Directives:
**1.** Retype the viewer comments about the sound video, everything from "Great video! This" down to "good!!! Thank you!".
**2.** Continue the viewer comments about the sound video, picking up after the last comment shown.

++++ Given text

I really liked this video. I loved the simplicity of explanation and the amazing animation along with all the points you mentioned to keep in mind. The idea to create branch diagram resonates deeply with my way of learning things. Thanks for sharing this in youtube and kudos to the team/person who made this video!!
I enjoyed your explanation, my visits to symphonies will be enhanced. I can actually hear the different instrumentals in the sounds. I've had musical appreciation training in college. I'm happy I took that course.
Beautiful and clear. The ear graphic is very nice. Explanation of the sound waves is amazing and the water and symphony very good! Love that "hello" voice too!
Great video! This is example of what an educational channel should look like - teaching clear concepts explained in a different way of thinking! Congrats!
So so so helpful! I will say, the background music is too loud at times, and was hard for me to focus on the words being said. Besides that, this way of teaching sound is SO good!!! Thank you!
How can you make this much graphics and rendering just for youtube channel or this videos are made for something else outdated. If this graphics only made for youtube you are spending so much time in this video so congratulations
Thanks for doing this! Every other explanation always was simplistic visually especially for more varied/dynamic sounds. Yours made the most sense to me.
It still seamed a bit hard to put it all into context untill rite at the end. The record needal following what looks like a scratch of a sound wave on the vinal, and in turn, moving the speaker diaphragm. Great video.

++++++++
++++ Data rows

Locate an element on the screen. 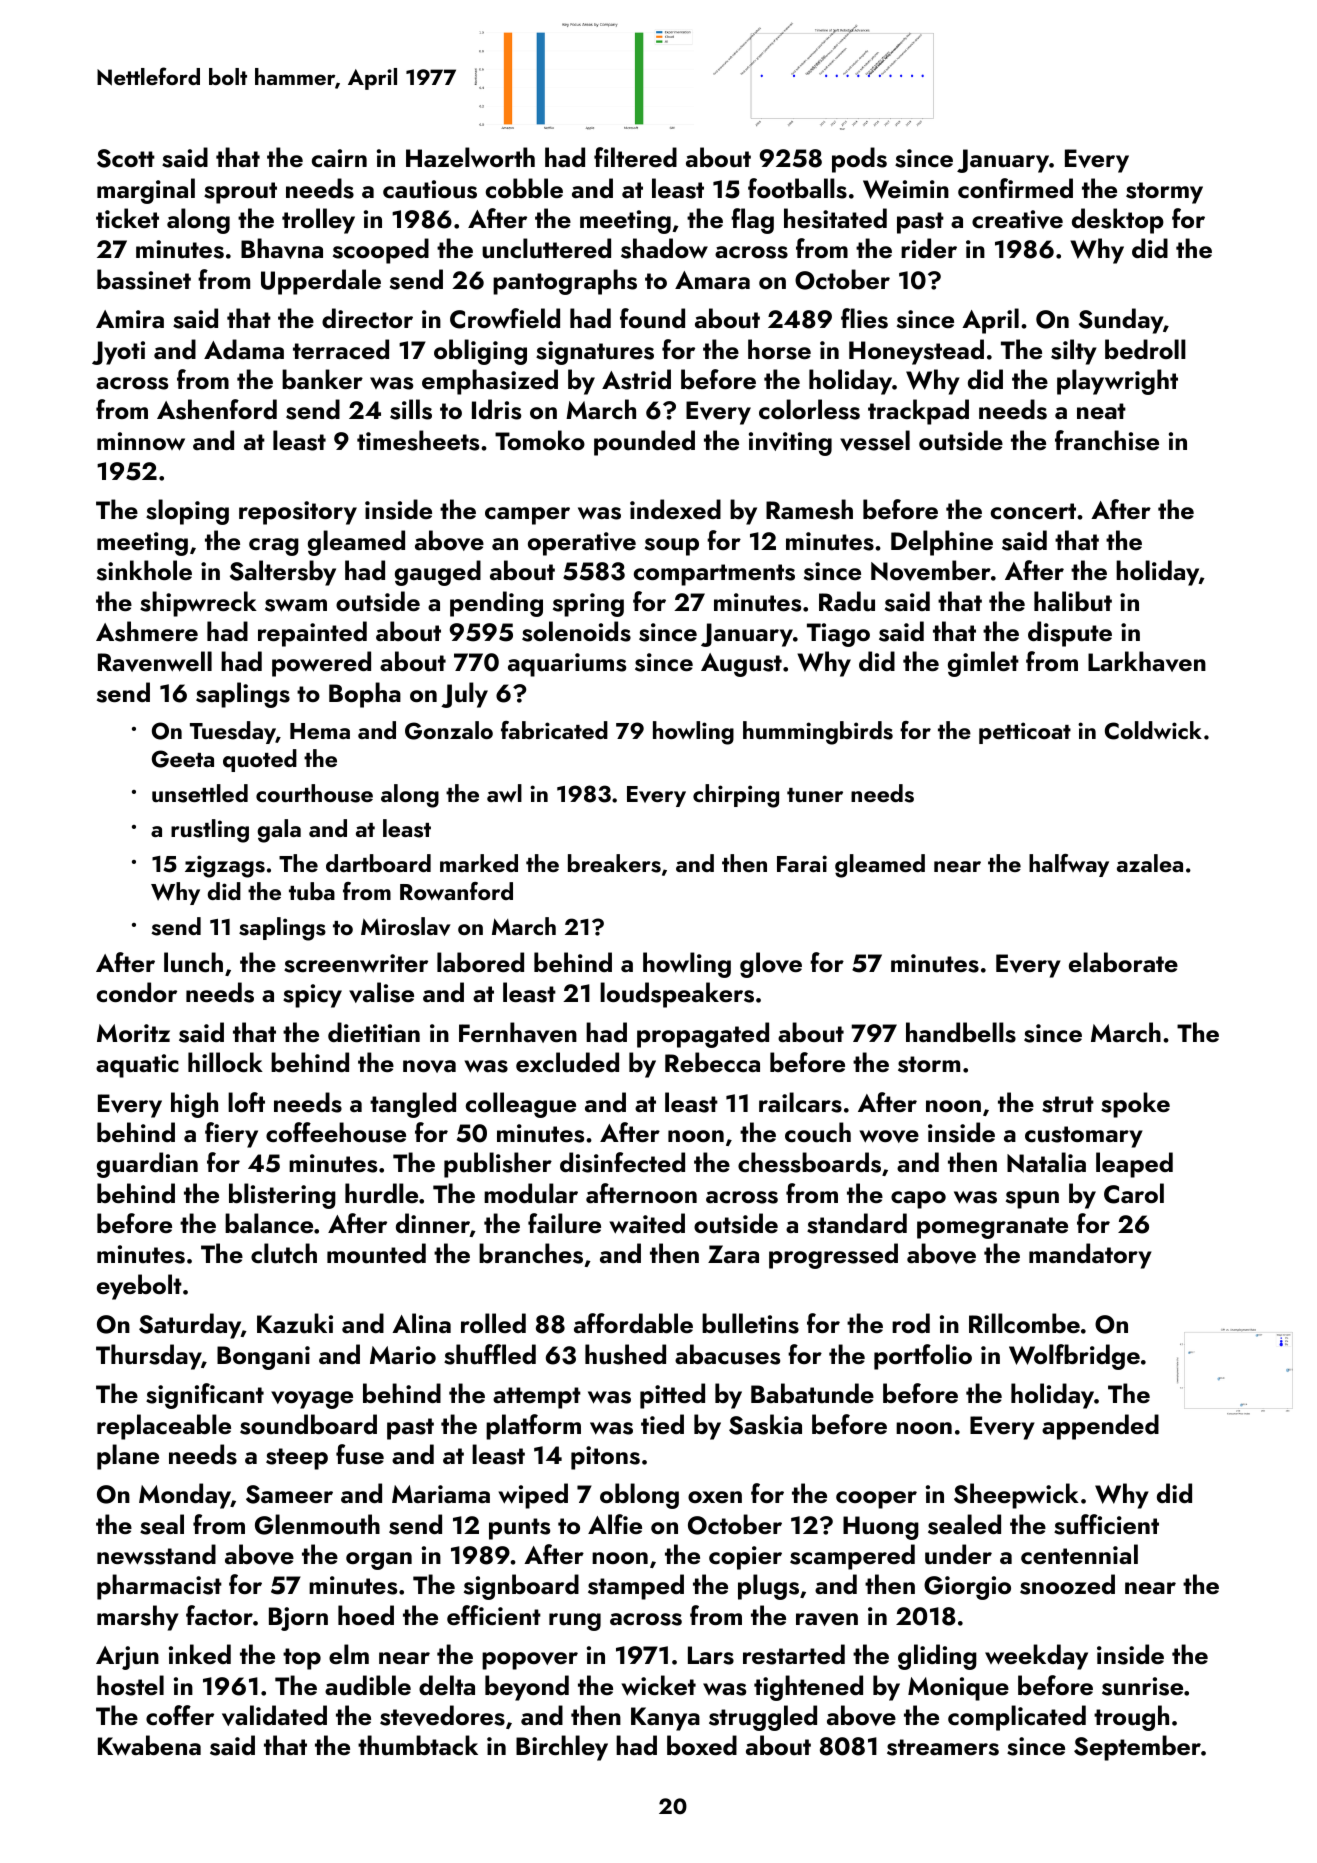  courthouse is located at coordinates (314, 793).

++++++++
++++ Data rows

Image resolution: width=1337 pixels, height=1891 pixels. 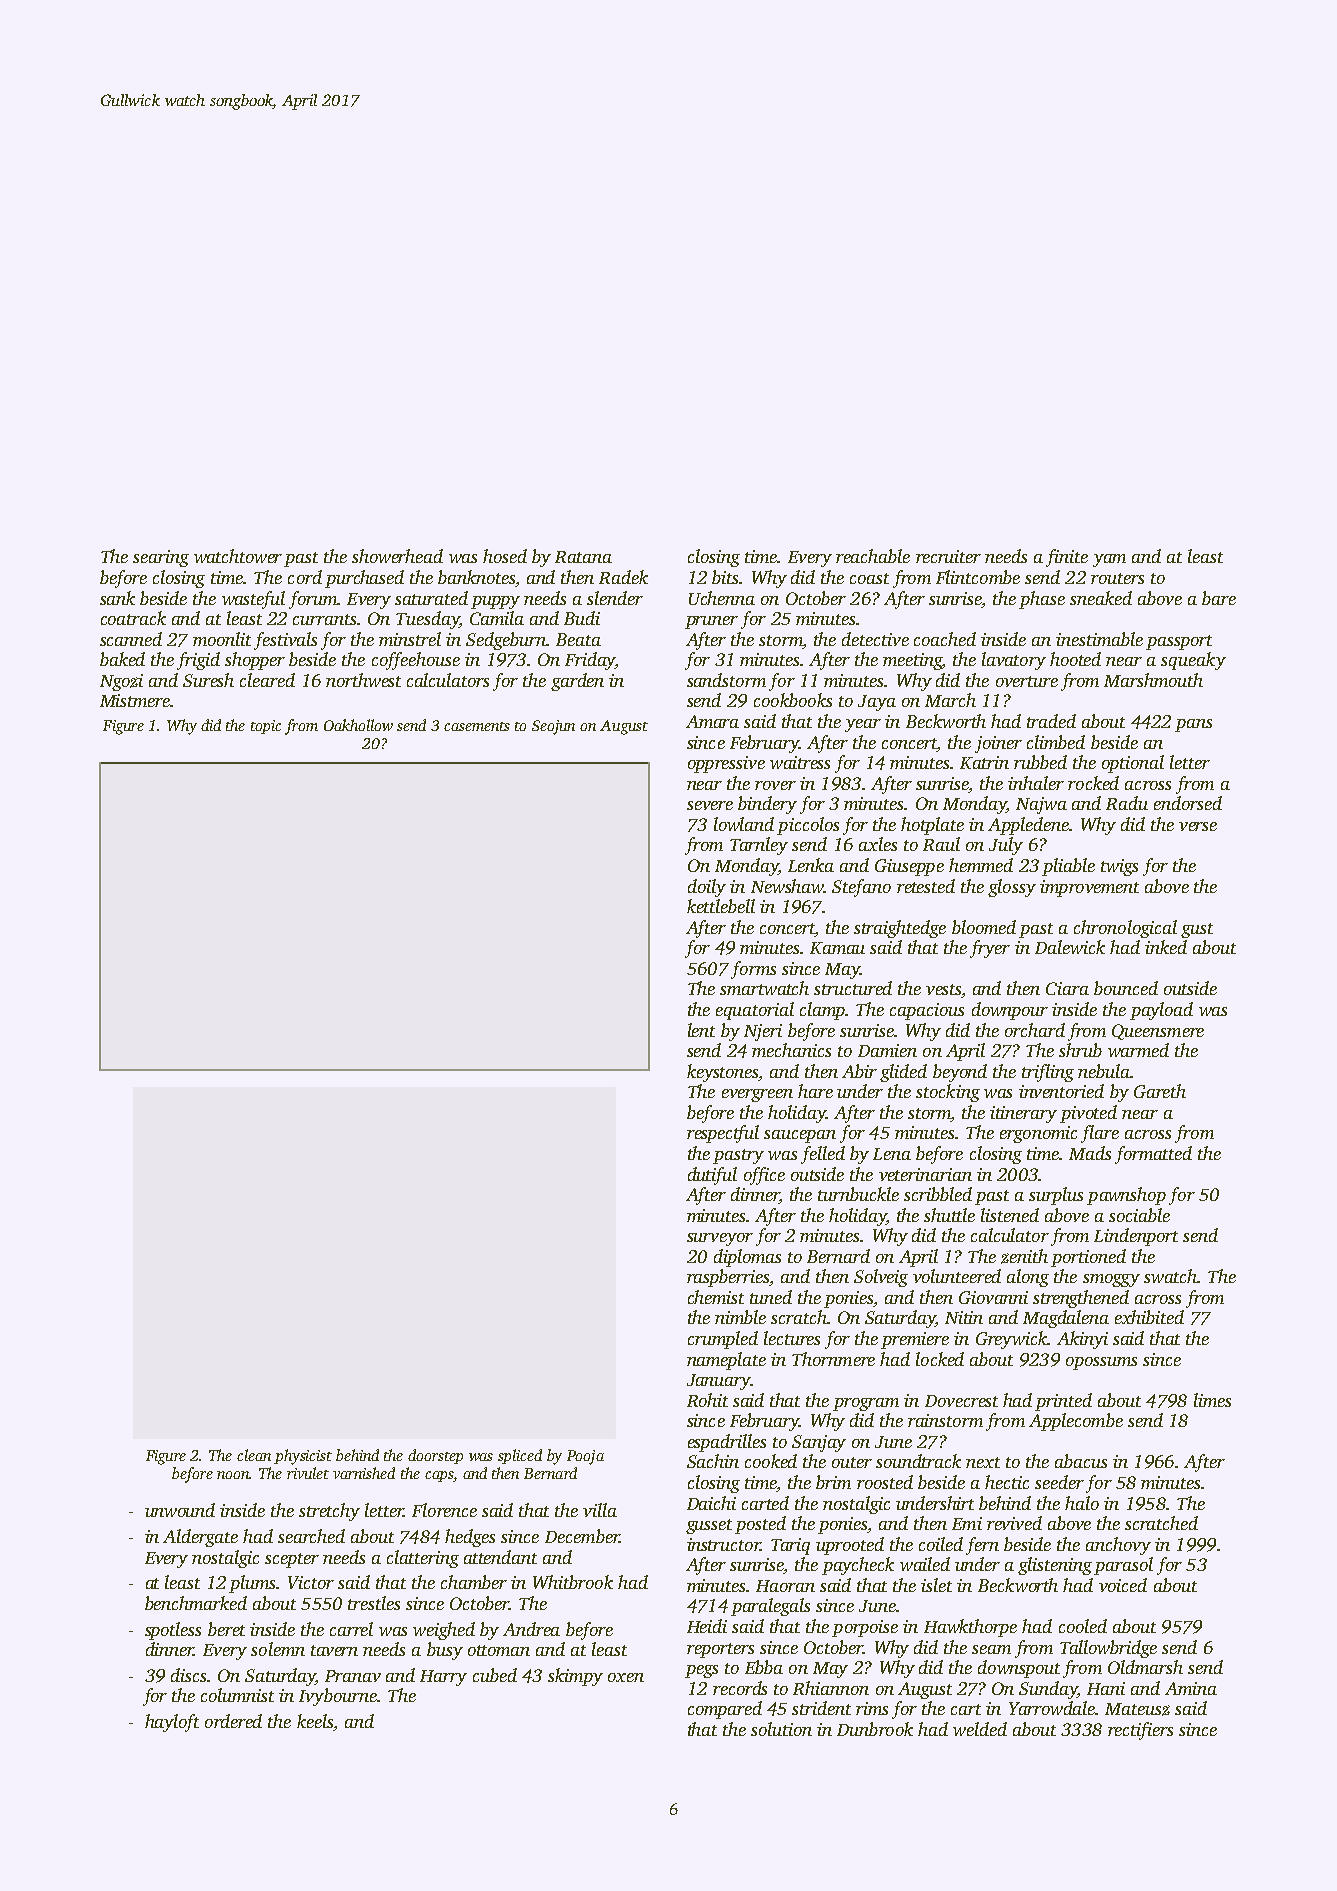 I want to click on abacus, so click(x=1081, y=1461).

++++++++
++++ Data rows

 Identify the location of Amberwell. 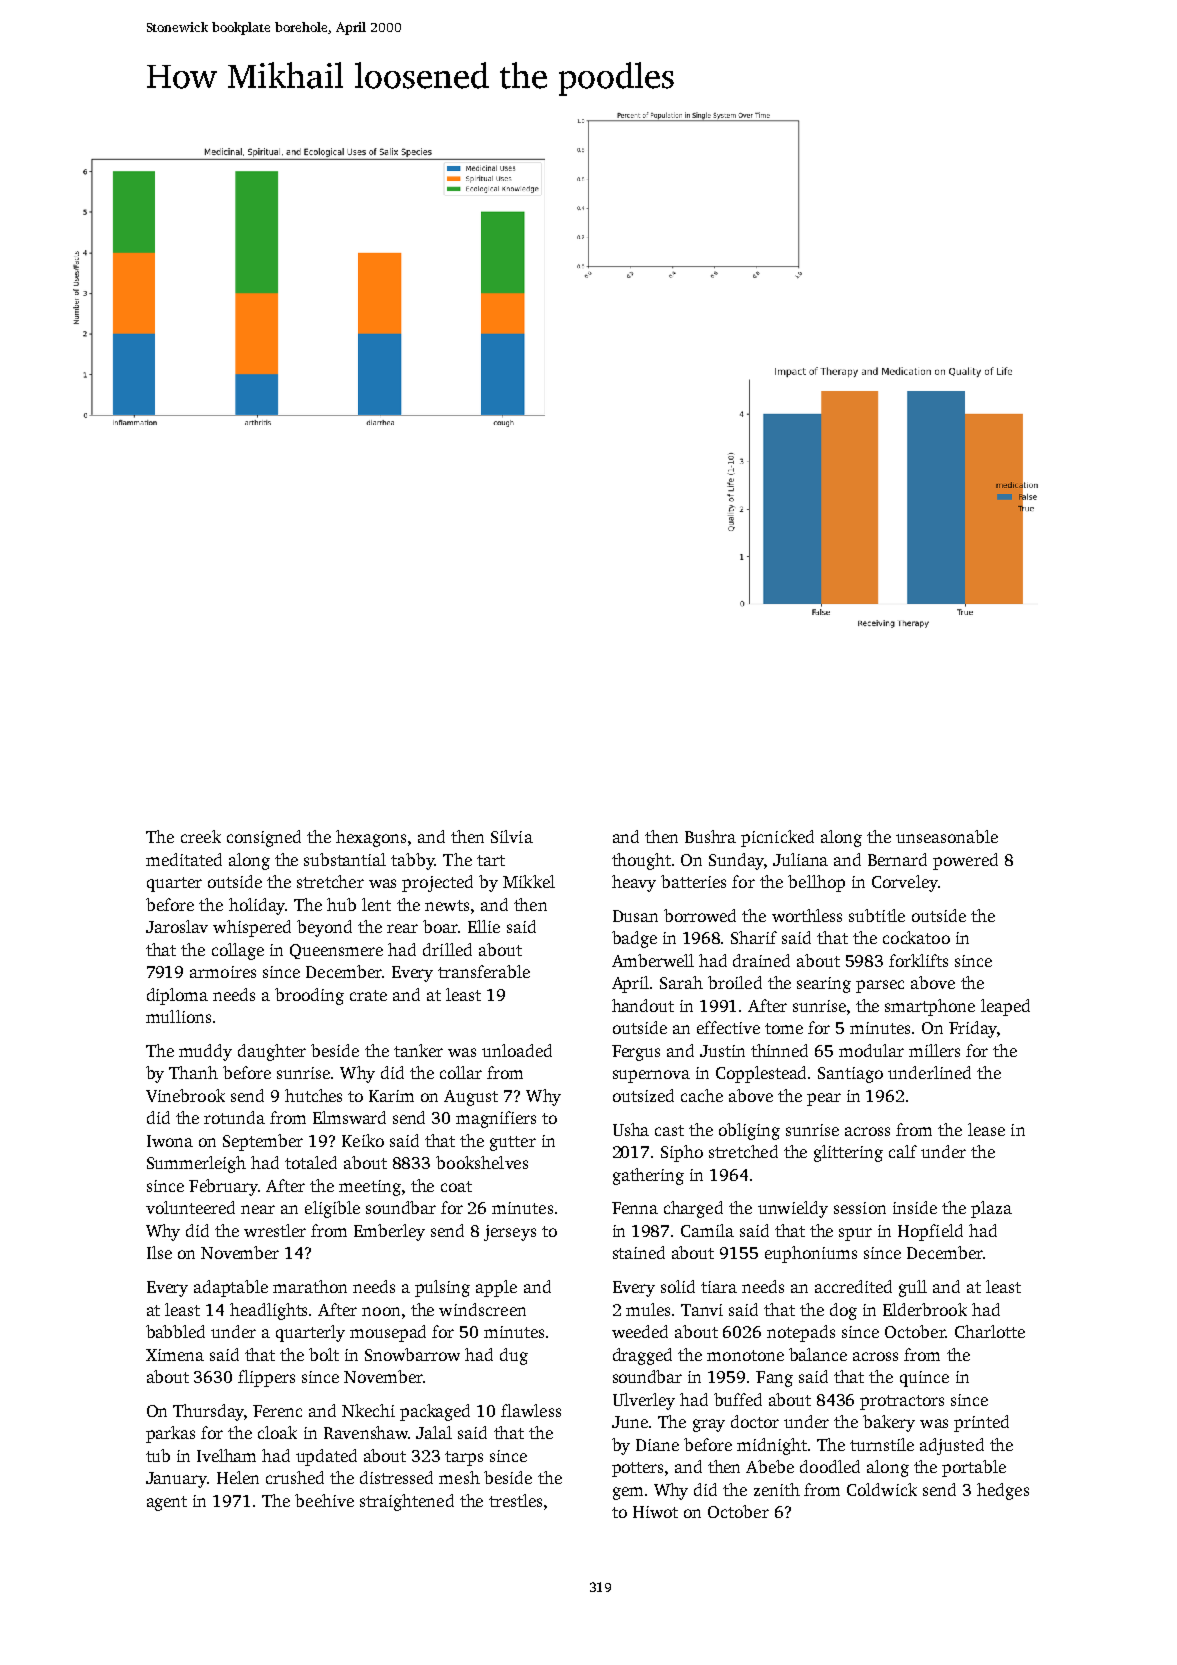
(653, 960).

++++++++

Responses to the exercise:
**1.**
Great video! This is example of what an educational channel should look like - teaching clear concepts explained in a different way of thinking! Congrats!
So so so helpful! I will say, the background music is too loud at times, and was hard for me to focus on the words being said. Besides that, this way of teaching sound is SO good!!! Thank you!

**2.**
Surely your channel will reach a high position... I have seen many physics channels like crash but there not given this like a great understanding explanation... Congratulations
How the audio file or the speaker differentiate each sound, sound of violin or drums...How it is encoded as a data file? Is there any other parameter other than frequency and amplitude to denote this?.
A few questions: - Sounds are defined but frequency and amplitude. If I understand correctly, does that mean the frequency is determined by the rate at which particles pressure increases and decreases.? - In terms of wave superposition, surely it depends on the phasing of it? I know it doesn't but why. For example, say I have two notes, one at 440hz and the other at 220hz. If I played both at the exact same time I guess the frequency would still be 220hz? Another way of asking is, if note 1 repeats every A seconds and note 2 repeats every B seconds where B
Wait so do radio stations on say AM 770 come at you quicker than say on AM 660 meaning that you hear stations on lower channels quicker? and this could be offset to sound normal by the initial microphones recording slower and vice versa?
I'v always been looking for explanation of how things work like this video, finally i found this channel today. Your videos are awesome and they are what i was looking for.
Great video only thing that I needed more clarity on was what exactly a diaphragm is and how it works, not comprehending it yet. Will keep researching though
WHAT is physically vibrating/oscillating that creates the acoustic energy (transported by waves), it's the electron particle between the air molecules?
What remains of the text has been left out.